The Abacus electronic fiscalization service is intended for all fiscalization taxpayers. Accordingly, it can be used by our clients who are already working in PIS Abacus, as well as by clients using other software solutions, or those who do not have an obligation to maintain business records but exclusively need to issue fiscalized invoices.
PIS Abacus has not been changed for fiscalization purposes; instead, an additional service has been developed that communicates with the Tax Administration and allows invoices to be fiscally processed in the most efficient way. All issued invoices, both cash and non-cash, are sent to the Tax Administration via the fiscal service and internet connection. Upon receipt of the invoice, the Tax Administration assigns a unique code and sends it back as a confirmation to the taxpayer, which serves as proof that the invoice has been fiscally processed.

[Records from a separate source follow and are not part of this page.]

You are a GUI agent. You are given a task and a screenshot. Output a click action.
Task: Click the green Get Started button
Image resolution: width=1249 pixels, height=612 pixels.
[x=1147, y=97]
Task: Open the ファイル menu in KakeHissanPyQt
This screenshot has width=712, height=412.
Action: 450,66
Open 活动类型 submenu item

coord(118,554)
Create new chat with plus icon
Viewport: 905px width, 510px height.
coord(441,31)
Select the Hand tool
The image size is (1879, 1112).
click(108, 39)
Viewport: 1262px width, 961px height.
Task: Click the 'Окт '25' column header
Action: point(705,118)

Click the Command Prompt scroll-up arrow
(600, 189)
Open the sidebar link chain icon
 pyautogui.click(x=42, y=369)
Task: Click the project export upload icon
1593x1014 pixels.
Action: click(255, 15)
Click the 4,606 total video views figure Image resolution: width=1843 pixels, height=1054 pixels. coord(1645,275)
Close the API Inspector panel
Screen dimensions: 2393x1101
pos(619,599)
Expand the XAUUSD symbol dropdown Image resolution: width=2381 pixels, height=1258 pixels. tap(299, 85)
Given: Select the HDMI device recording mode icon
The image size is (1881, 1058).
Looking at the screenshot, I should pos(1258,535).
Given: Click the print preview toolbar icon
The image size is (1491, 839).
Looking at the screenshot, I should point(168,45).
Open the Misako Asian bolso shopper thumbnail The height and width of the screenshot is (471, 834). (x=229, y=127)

The advantage for our clients is the integration of this solution within PIS Abacus, which provides existing users with simplicity and security in their operations. An additional advantage of this service is its compatibility with other software. This enables our clients who do not use PIS Abacus to successfully use the new service. Specifically, clients who use software from companies headquartered outside of Montenegro, which quickly and efficiently developed an additional module aligned with our fiscalization module, thereby facilitating the implementation of the new law. These clients, using our installation instructions, have independently implemented the solution, effectively enabling fiscalization. In practice, since January, we have had several cases of successful implementation involving large legal entities in Montenegro.
In addition to the mentioned possibilities, a web portal has been developed for clients who do not use specific software but wish to independently create and issue fiscalized invoices. The portal is multilingual and very easy to use. The user enters data about services and partners, which can later be selected when creating a fiscalized invoice. Access to this portal is available from any type of electronic device.